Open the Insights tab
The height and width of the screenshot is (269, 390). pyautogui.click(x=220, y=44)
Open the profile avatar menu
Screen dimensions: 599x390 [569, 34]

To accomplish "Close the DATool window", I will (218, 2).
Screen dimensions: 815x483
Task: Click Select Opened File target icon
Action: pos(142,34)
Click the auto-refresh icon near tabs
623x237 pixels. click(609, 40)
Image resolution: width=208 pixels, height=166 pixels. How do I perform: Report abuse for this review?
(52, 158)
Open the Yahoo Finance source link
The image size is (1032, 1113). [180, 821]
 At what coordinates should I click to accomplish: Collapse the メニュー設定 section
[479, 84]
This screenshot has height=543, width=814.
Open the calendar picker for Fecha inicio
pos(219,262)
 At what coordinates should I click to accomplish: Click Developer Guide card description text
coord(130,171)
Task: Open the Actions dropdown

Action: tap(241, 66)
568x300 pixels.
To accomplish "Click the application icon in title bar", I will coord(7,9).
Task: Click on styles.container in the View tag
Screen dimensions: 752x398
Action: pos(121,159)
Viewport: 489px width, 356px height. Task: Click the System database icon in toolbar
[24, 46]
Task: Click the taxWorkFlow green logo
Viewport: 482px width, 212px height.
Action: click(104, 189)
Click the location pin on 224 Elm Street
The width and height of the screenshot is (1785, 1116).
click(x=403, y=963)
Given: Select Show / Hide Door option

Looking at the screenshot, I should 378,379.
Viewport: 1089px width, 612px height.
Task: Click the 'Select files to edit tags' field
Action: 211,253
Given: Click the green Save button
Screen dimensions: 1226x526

* _Requirements_
Rewrite every row above, swapping "Given" for "Goal" and keeping everything else the same.

* _Written solution_
Open the Insights tab
The height and width of the screenshot is (269, 390). pyautogui.click(x=220, y=44)
Open the profile avatar menu
Screen dimensions: 599x390 [569, 34]

To accomplish "Close the DATool window", I will (218, 2).
Screen dimensions: 815x483
Task: Click Select Opened File target icon
Action: pos(142,34)
Click the auto-refresh icon near tabs
623x237 pixels. click(609, 40)
Image resolution: width=208 pixels, height=166 pixels. How do I perform: Report abuse for this review?
(52, 158)
Open the Yahoo Finance source link
The image size is (1032, 1113). [180, 821]
 At what coordinates should I click to accomplish: Collapse the メニュー設定 section
[479, 84]
This screenshot has height=543, width=814.
Open the calendar picker for Fecha inicio
pos(219,262)
 At what coordinates should I click to accomplish: Click Developer Guide card description text
coord(130,171)
Task: Open the Actions dropdown

Action: tap(241, 66)
568x300 pixels.
To accomplish "Click the application icon in title bar", I will coord(7,9).
Task: Click on styles.container in the View tag
Screen dimensions: 752x398
Action: pos(121,159)
Viewport: 489px width, 356px height. Task: Click the System database icon in toolbar
[24, 46]
Task: Click the taxWorkFlow green logo
Viewport: 482px width, 212px height.
Action: click(104, 189)
Click the location pin on 224 Elm Street
The width and height of the screenshot is (1785, 1116).
click(x=403, y=963)
Goal: Select Show / Hide Door option

Looking at the screenshot, I should 378,379.
Viewport: 1089px width, 612px height.
Task: Click the 'Select files to edit tags' field
Action: 211,253
Goal: Click the green Save button
Screen dimensions: 1226x526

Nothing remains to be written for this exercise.